Records for the task Start Marker

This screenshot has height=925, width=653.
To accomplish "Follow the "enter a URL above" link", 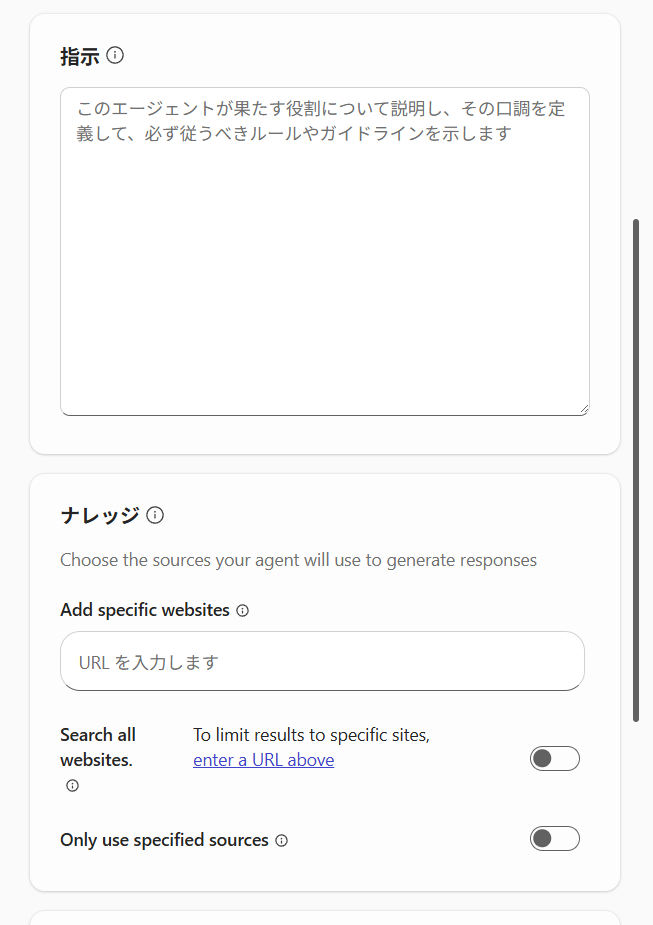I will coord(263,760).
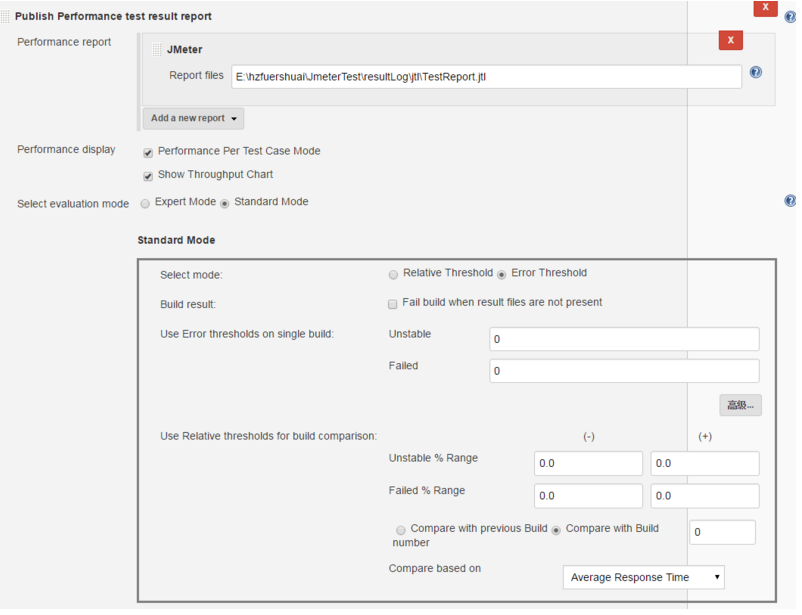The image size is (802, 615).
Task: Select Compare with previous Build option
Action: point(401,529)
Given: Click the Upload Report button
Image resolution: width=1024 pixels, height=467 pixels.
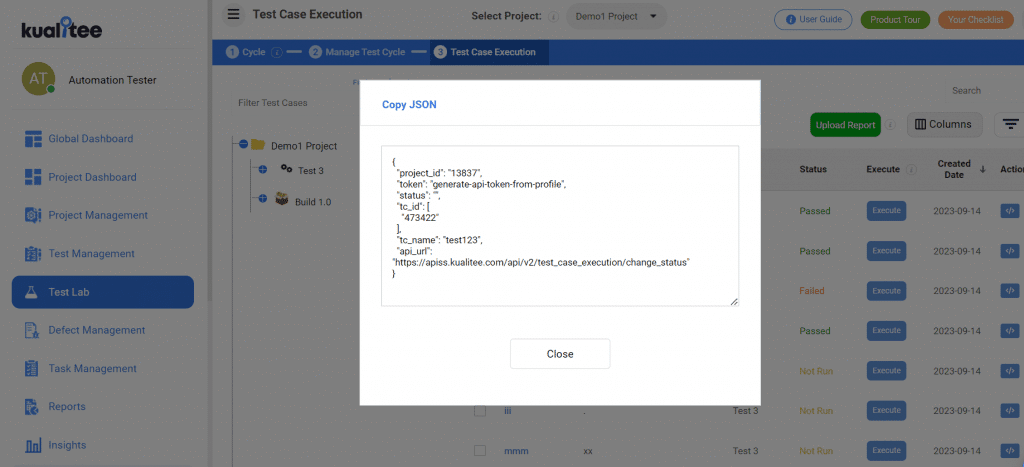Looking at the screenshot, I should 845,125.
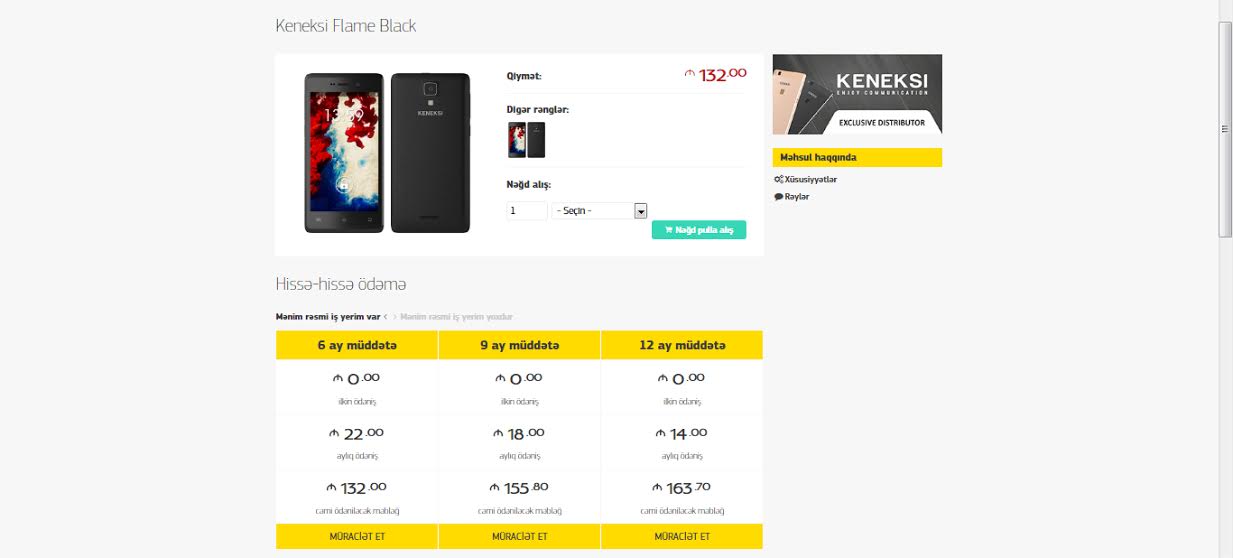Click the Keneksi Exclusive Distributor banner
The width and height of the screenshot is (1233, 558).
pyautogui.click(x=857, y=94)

Records for the task End Marker
Records for the task Start Marker

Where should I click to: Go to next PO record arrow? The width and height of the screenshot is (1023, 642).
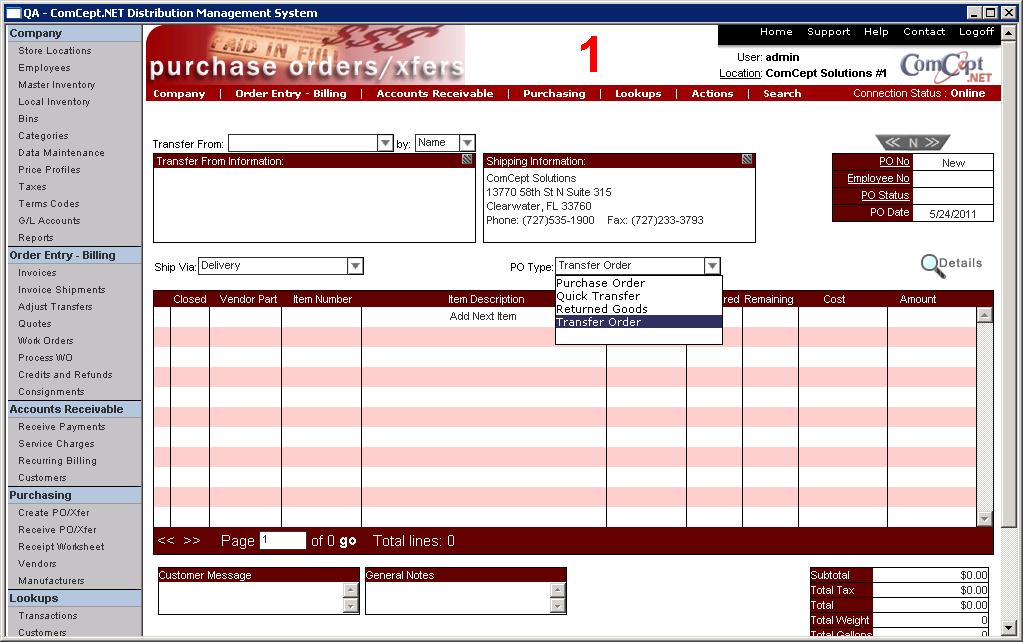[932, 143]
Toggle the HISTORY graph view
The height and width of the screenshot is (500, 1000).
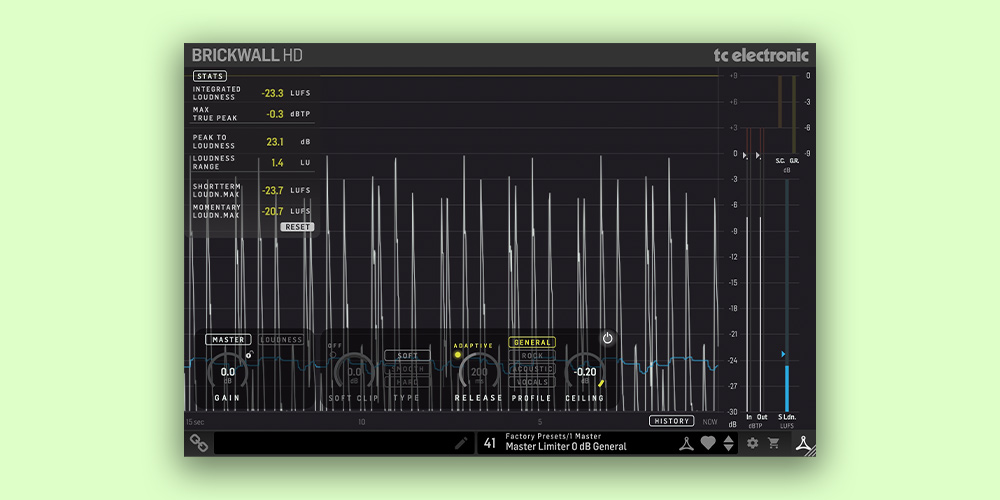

Records for the task End Marker
Records for the task Start Marker

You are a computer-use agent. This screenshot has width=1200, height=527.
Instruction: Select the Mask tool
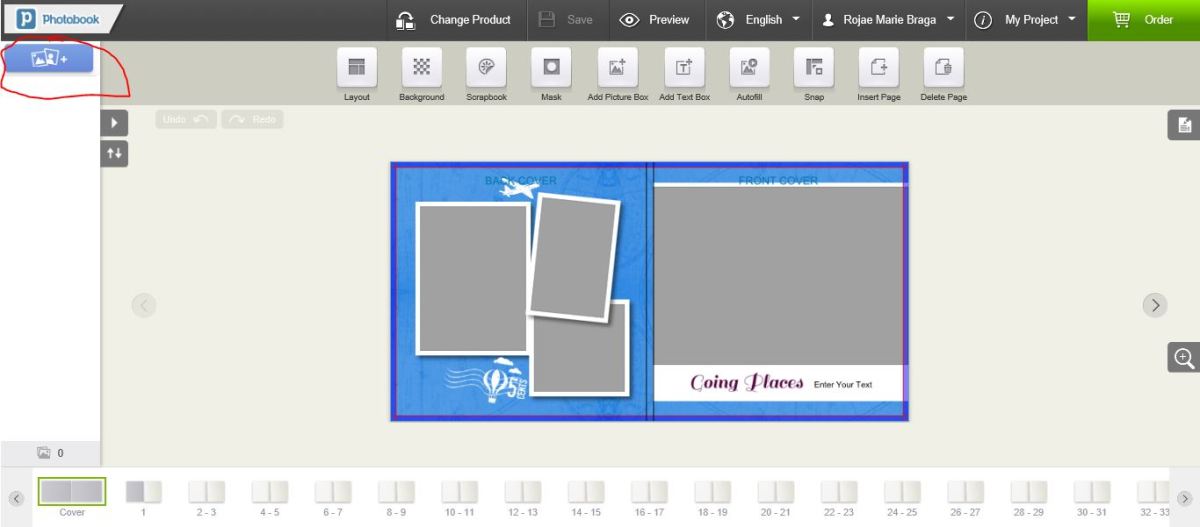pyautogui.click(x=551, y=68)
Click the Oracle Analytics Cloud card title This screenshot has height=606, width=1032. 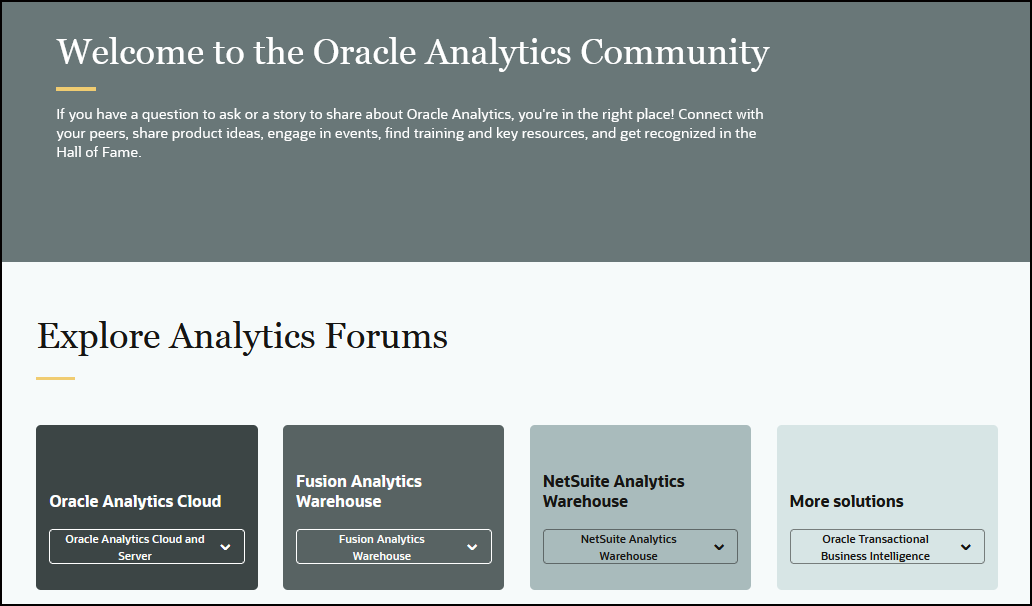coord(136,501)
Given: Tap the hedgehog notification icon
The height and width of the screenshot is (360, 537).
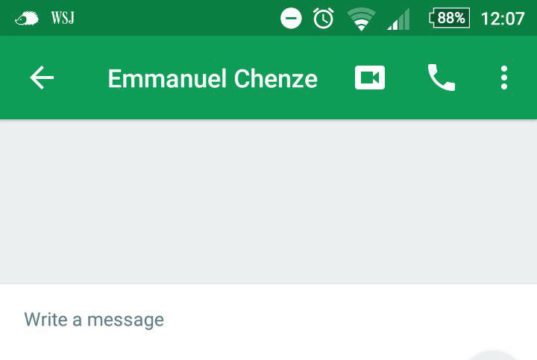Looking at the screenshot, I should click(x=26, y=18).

Records for the task End Marker

[Prompt] Based on the records above, how many lines hold the string "Given"? Answer with the number by itself.

[Task response] 2